I notice that with all three different settings of your SB Live card, the frequency response begins dropping at about 7,000khz. Do you find this an acceptable response. I don't know about your card, but my RME HDSP 9632 is considered a high end card and should give a flat frequency response from 20hz to 20,000khz and mine also drops off at about 7,000khz. Is that REW causing that? I found that with my M-Audio card, which is about a 1/4 of the price of my RME card, I get a flat frequency response in REW from 20-20,000; without any fall off from 0 db starting at 7,000 like in your graphs and in the graph of my RME. Is that telling me my M-Audio has a better frequency response than my RME, or do you think it could be due to settings inside my RME Mixer?

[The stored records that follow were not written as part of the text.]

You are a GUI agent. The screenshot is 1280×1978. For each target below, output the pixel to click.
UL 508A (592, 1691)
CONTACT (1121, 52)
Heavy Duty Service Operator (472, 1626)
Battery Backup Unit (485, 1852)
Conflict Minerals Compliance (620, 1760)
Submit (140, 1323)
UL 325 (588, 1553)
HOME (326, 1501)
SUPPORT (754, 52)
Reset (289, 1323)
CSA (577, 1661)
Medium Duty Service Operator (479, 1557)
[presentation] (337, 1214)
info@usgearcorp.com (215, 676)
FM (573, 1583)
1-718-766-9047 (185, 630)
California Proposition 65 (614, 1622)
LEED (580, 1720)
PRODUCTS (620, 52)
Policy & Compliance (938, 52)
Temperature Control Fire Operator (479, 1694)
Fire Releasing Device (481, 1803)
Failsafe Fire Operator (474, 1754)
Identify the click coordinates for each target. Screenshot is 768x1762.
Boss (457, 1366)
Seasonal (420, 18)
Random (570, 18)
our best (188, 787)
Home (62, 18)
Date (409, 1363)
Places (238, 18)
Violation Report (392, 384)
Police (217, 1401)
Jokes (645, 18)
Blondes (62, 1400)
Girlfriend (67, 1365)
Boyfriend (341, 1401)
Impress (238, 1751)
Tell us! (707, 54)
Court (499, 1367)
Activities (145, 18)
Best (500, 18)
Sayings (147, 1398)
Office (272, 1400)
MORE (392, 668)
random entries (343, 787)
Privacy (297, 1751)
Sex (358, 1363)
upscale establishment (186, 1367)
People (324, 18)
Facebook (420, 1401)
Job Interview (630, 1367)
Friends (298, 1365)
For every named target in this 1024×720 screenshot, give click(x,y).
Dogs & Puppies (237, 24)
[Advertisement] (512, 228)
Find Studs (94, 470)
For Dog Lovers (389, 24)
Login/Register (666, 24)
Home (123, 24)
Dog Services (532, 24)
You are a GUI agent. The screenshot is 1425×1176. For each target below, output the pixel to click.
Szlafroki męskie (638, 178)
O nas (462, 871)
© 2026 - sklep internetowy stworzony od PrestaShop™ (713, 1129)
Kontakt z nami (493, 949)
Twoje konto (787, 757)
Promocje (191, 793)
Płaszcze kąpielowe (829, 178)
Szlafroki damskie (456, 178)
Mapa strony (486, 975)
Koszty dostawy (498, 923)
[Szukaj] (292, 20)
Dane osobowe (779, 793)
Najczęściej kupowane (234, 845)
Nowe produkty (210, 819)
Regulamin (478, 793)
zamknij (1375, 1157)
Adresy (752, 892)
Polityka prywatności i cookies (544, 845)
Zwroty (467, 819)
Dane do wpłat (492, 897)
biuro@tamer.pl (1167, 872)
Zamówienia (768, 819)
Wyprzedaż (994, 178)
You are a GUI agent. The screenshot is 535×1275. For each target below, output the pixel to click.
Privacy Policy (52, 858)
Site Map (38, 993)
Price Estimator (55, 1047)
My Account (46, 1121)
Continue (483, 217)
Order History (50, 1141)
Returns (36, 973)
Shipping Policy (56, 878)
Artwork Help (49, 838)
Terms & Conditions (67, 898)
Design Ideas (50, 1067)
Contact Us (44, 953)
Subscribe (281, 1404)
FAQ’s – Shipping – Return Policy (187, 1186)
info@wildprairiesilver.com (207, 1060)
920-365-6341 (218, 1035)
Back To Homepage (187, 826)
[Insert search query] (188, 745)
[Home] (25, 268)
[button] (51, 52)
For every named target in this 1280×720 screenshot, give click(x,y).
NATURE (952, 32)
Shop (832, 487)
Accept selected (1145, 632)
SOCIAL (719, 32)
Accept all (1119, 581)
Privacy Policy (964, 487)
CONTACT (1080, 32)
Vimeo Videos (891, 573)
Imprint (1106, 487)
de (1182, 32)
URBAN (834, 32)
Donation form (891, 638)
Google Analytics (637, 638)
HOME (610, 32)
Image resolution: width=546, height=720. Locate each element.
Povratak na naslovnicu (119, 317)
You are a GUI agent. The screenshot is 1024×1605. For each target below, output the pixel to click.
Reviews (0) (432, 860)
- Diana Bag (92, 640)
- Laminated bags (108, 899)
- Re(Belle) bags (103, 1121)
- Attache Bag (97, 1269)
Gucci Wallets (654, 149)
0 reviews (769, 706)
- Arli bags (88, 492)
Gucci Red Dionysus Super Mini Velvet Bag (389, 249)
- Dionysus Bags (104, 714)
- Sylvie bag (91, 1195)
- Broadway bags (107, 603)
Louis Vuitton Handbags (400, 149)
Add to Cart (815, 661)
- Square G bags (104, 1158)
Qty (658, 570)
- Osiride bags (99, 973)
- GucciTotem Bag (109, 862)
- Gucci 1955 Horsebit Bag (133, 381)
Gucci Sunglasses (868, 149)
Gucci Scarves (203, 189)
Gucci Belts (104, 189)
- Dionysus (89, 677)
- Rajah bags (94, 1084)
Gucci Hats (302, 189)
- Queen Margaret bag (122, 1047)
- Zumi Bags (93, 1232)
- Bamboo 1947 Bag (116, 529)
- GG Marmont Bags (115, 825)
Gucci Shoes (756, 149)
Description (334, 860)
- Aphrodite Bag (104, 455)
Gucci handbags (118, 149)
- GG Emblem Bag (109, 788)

Look forward to your response.


----------



## jean (Aug 31, 2009)

marsx said:


> The readout of my RME HDSP 9632 frequency response shows up this way with every setting I could think of trying. I even installed it in another computer, but it didn't change the reading. I've also tried measuring the card with the RMAA6 software and can't get a readout because of errors; either there is clipping or the signal is to low and no matter how delicately I adjust the RME mixer, I can't get a complete reading without errors. Here is a picture of the reading I get from my RME card:
> 
> 
> 
> ...


Hello,
i wouldn't be bothered with a 0.5 db fall at 20000hz, compared with the peaks and valleys of speakers and room responses and i don't mention the ears of the listeners. When you make your measurements with a 5 db scale you don't even need to use the card calibration file. I think your card is perfect.
Jean


----------